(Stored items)
----------
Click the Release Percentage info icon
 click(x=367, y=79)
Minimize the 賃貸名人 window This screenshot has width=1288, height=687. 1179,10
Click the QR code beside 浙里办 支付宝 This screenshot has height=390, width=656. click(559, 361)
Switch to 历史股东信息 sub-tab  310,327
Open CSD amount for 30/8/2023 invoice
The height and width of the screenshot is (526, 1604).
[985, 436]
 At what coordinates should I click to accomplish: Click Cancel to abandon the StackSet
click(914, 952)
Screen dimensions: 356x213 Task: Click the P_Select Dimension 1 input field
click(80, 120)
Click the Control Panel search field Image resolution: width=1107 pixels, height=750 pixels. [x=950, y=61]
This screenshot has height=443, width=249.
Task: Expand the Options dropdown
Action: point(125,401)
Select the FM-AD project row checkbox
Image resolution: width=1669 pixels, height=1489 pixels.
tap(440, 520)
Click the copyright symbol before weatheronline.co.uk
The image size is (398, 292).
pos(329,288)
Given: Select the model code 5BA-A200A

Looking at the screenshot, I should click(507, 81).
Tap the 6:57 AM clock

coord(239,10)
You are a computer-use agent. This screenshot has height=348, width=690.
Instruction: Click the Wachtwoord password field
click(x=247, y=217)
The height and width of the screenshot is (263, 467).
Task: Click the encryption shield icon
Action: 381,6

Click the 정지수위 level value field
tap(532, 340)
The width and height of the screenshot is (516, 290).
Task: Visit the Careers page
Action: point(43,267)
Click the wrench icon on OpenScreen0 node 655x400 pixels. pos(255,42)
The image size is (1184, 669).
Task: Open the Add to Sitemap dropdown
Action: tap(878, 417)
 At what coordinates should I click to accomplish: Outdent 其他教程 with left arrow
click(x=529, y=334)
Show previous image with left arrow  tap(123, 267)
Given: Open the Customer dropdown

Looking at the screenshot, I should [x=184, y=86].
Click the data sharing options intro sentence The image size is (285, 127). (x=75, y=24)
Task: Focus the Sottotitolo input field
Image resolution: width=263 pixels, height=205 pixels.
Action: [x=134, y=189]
----------
> _The task_
Beginning with the opening line above, retype the records exactly through the line with "You are a computer-use", both ends included.

> _Solution_
Click the Release Percentage info icon
 click(x=367, y=79)
Minimize the 賃貸名人 window This screenshot has width=1288, height=687. 1179,10
Click the QR code beside 浙里办 支付宝 This screenshot has height=390, width=656. click(559, 361)
Switch to 历史股东信息 sub-tab  310,327
Open CSD amount for 30/8/2023 invoice
The height and width of the screenshot is (526, 1604).
[985, 436]
 At what coordinates should I click to accomplish: Click Cancel to abandon the StackSet
click(914, 952)
Screen dimensions: 356x213 Task: Click the P_Select Dimension 1 input field
click(80, 120)
Click the Control Panel search field Image resolution: width=1107 pixels, height=750 pixels. [x=950, y=61]
This screenshot has height=443, width=249.
Task: Expand the Options dropdown
Action: point(125,401)
Select the FM-AD project row checkbox
Image resolution: width=1669 pixels, height=1489 pixels.
tap(440, 520)
Click the copyright symbol before weatheronline.co.uk
The image size is (398, 292).
pos(329,288)
Given: Select the model code 5BA-A200A

Looking at the screenshot, I should click(507, 81).
Tap the 6:57 AM clock

coord(239,10)
You are a computer-use agent. This screenshot has height=348, width=690.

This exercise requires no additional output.